Below this sentence is a listing; return exactly its lines from the one with "Given: Click empty" to the one with "Image resolution: width=947", both kept, and nothing more.

────

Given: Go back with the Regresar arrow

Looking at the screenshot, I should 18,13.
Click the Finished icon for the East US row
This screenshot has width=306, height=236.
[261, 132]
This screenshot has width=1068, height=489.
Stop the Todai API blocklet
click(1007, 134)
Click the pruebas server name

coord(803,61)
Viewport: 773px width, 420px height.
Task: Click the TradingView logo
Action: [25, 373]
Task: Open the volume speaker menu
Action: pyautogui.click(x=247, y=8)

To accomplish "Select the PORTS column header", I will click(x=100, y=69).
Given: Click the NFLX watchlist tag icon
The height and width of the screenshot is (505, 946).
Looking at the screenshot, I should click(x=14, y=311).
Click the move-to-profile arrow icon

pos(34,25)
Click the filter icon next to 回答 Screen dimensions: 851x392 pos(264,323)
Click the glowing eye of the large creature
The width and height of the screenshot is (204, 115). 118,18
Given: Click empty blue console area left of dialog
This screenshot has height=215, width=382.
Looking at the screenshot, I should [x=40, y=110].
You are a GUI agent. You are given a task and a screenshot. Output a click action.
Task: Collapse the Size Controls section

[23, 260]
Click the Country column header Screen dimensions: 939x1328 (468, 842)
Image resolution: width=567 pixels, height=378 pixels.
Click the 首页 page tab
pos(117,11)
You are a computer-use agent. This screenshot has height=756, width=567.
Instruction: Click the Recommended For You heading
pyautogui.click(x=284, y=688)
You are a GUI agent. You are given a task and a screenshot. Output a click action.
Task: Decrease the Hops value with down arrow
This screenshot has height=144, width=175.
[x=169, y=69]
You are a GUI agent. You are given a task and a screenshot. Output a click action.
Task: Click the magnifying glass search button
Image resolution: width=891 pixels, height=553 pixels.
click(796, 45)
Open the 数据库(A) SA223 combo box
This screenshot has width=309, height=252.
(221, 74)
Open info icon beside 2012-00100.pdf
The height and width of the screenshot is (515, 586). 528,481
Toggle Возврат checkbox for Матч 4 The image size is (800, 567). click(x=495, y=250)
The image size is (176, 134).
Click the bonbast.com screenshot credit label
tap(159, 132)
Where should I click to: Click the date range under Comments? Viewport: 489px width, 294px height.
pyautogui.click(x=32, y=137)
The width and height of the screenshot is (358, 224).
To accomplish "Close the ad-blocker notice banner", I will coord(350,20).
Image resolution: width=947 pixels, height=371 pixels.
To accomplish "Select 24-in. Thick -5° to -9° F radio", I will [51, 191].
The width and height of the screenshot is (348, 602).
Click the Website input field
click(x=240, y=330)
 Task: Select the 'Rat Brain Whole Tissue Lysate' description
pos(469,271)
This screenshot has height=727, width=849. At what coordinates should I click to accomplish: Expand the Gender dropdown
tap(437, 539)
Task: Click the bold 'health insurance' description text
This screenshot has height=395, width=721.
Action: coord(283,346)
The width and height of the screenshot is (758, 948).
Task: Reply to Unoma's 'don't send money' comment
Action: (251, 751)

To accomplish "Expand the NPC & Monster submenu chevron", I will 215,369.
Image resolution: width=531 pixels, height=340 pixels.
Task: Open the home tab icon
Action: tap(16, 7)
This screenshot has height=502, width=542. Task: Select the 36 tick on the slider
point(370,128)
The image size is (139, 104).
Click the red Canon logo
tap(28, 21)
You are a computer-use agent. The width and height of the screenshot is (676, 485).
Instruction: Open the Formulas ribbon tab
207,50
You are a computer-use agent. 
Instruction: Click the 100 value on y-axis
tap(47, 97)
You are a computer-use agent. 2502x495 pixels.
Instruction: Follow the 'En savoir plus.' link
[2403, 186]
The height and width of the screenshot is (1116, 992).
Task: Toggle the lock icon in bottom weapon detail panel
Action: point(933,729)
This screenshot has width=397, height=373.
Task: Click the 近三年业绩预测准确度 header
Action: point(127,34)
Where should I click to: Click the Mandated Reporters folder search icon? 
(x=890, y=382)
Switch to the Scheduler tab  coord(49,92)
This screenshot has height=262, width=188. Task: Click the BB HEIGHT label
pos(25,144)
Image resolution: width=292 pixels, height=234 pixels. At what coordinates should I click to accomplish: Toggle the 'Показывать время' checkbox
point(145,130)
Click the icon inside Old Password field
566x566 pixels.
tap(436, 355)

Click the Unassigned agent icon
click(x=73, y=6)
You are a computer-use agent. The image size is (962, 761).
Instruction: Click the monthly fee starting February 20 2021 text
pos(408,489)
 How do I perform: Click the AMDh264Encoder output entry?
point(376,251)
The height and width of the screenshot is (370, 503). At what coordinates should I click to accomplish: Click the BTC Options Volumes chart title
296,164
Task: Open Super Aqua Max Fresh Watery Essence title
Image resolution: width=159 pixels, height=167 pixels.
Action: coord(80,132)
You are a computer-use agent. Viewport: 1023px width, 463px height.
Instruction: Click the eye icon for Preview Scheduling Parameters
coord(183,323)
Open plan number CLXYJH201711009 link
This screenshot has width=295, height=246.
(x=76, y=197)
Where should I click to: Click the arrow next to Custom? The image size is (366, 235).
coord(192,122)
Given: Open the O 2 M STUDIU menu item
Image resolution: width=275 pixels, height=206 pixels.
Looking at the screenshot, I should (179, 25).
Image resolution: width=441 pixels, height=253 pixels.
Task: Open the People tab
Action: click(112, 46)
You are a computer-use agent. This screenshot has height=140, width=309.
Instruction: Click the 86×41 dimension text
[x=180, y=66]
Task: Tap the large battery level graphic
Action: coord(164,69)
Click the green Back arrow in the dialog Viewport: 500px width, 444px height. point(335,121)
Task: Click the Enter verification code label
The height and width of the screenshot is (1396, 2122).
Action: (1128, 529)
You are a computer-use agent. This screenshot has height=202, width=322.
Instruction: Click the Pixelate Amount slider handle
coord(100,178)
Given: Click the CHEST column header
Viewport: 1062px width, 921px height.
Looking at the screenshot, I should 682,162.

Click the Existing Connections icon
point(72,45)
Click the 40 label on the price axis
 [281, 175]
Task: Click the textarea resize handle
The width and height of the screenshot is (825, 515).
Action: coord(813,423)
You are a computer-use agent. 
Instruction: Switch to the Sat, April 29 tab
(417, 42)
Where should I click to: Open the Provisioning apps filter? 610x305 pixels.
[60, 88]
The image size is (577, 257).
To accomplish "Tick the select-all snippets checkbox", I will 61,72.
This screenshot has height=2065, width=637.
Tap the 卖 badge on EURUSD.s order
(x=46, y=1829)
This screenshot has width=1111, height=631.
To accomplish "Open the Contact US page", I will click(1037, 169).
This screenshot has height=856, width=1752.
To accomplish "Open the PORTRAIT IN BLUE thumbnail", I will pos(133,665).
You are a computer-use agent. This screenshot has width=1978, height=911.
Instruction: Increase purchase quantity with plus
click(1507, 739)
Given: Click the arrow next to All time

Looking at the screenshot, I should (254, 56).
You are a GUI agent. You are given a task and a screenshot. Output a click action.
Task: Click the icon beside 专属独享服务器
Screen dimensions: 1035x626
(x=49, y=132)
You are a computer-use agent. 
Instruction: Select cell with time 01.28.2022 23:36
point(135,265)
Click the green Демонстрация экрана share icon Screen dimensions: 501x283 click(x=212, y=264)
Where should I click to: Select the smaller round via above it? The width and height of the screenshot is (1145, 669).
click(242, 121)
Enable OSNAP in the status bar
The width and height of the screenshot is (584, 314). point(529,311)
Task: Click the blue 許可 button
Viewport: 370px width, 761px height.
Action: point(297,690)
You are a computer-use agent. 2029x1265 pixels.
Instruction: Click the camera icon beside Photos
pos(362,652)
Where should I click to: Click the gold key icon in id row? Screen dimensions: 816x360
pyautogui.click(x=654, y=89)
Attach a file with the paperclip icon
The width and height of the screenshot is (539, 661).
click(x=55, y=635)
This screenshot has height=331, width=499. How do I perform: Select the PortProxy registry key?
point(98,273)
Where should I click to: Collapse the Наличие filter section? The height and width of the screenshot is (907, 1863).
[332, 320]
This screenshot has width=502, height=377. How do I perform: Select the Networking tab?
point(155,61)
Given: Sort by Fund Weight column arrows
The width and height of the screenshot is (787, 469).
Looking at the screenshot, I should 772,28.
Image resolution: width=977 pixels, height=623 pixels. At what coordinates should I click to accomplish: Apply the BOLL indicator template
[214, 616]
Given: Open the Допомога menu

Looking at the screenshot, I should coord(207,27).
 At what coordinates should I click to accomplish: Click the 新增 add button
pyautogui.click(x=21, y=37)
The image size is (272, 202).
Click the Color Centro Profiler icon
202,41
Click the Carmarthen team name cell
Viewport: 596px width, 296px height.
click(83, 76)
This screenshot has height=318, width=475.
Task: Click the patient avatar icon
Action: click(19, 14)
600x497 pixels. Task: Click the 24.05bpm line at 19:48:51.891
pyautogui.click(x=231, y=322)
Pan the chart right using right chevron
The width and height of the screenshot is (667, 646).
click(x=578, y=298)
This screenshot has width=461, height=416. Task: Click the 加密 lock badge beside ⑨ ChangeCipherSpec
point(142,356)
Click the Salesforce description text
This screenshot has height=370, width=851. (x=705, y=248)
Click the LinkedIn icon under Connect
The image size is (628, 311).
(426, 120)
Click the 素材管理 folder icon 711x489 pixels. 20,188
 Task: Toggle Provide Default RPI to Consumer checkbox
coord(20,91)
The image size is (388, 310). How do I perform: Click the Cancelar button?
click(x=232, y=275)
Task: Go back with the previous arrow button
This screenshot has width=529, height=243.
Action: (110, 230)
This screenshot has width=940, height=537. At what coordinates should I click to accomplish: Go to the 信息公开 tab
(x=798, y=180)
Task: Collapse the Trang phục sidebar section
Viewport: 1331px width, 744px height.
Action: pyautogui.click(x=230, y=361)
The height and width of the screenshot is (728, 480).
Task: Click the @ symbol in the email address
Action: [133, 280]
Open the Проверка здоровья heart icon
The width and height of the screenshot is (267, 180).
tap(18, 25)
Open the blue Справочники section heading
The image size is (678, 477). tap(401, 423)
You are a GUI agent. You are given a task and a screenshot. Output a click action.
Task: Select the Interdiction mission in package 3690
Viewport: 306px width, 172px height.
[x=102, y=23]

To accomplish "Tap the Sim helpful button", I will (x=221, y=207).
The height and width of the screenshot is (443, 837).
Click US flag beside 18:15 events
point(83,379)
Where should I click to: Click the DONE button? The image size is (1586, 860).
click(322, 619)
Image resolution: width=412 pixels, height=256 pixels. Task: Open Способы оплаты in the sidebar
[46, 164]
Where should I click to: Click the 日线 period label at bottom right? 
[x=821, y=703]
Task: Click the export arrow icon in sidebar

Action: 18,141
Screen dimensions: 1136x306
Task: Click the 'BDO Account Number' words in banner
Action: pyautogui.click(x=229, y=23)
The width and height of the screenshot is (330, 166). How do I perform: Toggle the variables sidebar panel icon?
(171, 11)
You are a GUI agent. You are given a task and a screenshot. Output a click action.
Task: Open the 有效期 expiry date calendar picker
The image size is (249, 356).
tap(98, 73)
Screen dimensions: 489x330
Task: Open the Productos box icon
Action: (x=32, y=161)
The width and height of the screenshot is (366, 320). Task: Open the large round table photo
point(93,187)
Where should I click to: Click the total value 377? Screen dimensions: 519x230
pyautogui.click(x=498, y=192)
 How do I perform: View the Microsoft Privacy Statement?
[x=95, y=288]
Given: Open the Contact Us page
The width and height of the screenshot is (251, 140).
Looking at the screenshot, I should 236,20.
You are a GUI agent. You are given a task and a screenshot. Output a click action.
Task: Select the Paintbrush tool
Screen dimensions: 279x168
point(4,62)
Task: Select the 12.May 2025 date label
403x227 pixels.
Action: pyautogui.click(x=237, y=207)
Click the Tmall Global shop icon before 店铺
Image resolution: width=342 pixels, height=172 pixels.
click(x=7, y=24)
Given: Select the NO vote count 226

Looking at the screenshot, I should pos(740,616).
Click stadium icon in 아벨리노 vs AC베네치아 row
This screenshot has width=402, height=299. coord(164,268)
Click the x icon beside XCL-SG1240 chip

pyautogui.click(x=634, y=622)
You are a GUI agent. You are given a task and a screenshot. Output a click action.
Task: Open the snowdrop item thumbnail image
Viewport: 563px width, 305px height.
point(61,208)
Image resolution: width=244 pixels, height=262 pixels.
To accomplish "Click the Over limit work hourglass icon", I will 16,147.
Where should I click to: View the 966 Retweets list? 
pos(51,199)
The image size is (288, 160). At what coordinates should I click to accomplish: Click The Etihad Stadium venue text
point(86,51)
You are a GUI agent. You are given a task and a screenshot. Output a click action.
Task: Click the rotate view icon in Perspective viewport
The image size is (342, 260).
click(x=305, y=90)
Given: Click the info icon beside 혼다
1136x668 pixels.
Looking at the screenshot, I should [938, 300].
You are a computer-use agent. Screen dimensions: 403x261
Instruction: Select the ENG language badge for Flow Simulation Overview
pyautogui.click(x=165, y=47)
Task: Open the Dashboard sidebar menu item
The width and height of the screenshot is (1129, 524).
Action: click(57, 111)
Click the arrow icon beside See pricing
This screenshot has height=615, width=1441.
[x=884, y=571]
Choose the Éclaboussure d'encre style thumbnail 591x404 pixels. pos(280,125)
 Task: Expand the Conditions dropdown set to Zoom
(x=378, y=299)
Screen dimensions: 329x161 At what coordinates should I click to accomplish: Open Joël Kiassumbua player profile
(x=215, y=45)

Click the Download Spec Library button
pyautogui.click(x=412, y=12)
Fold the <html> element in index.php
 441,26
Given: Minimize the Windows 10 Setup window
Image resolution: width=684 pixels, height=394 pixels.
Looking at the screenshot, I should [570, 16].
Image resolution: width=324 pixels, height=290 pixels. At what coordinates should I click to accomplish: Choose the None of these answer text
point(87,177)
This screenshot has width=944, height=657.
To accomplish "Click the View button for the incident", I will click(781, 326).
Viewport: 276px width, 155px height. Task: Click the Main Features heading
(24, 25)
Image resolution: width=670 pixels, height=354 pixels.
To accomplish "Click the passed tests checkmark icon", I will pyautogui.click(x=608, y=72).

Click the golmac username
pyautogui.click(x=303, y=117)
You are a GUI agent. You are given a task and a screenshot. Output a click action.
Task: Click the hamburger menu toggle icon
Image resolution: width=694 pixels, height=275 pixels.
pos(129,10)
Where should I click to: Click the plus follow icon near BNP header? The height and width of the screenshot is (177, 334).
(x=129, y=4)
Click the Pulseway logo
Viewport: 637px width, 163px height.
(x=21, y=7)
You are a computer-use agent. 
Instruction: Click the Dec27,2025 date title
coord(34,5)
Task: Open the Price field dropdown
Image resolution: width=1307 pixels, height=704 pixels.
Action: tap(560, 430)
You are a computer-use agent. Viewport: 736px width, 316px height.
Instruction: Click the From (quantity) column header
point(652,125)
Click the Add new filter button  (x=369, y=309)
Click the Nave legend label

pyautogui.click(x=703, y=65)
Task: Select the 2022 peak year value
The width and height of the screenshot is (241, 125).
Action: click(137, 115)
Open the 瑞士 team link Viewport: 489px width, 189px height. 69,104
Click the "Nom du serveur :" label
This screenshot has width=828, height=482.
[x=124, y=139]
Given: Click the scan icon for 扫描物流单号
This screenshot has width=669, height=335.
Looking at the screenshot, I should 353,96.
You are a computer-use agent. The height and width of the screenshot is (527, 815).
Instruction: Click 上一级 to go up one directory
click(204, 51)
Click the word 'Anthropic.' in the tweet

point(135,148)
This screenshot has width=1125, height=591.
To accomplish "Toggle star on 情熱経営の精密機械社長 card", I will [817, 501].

────

- **Output for this task**:
Given: Click empty blue console area left of dialog
This screenshot has height=215, width=382.
Looking at the screenshot, I should [x=40, y=110].
You are a GUI agent. You are given a task and a screenshot. Output a click action.
Task: Collapse the Size Controls section

[23, 260]
Click the Country column header Screen dimensions: 939x1328 (468, 842)
Image resolution: width=567 pixels, height=378 pixels.
Click the 首页 page tab
pos(117,11)
You are a computer-use agent. This screenshot has height=756, width=567.
Instruction: Click the Recommended For You heading
pyautogui.click(x=284, y=688)
You are a GUI agent. You are given a task and a screenshot. Output a click action.
Task: Decrease the Hops value with down arrow
This screenshot has height=144, width=175.
[x=169, y=69]
You are a GUI agent. You are given a task and a screenshot. Output a click action.
Task: Click the magnifying glass search button
Image resolution: width=891 pixels, height=553 pixels.
click(796, 45)
Open the 数据库(A) SA223 combo box
This screenshot has width=309, height=252.
(221, 74)
Open info icon beside 2012-00100.pdf
The height and width of the screenshot is (515, 586). 528,481
Toggle Возврат checkbox for Матч 4 The image size is (800, 567). click(x=495, y=250)
The image size is (176, 134).
Click the bonbast.com screenshot credit label
tap(159, 132)
Where should I click to: Click the date range under Comments? Viewport: 489px width, 294px height.
pyautogui.click(x=32, y=137)
The width and height of the screenshot is (358, 224).
To accomplish "Close the ad-blocker notice banner", I will coord(350,20).
Image resolution: width=947 pixels, height=371 pixels.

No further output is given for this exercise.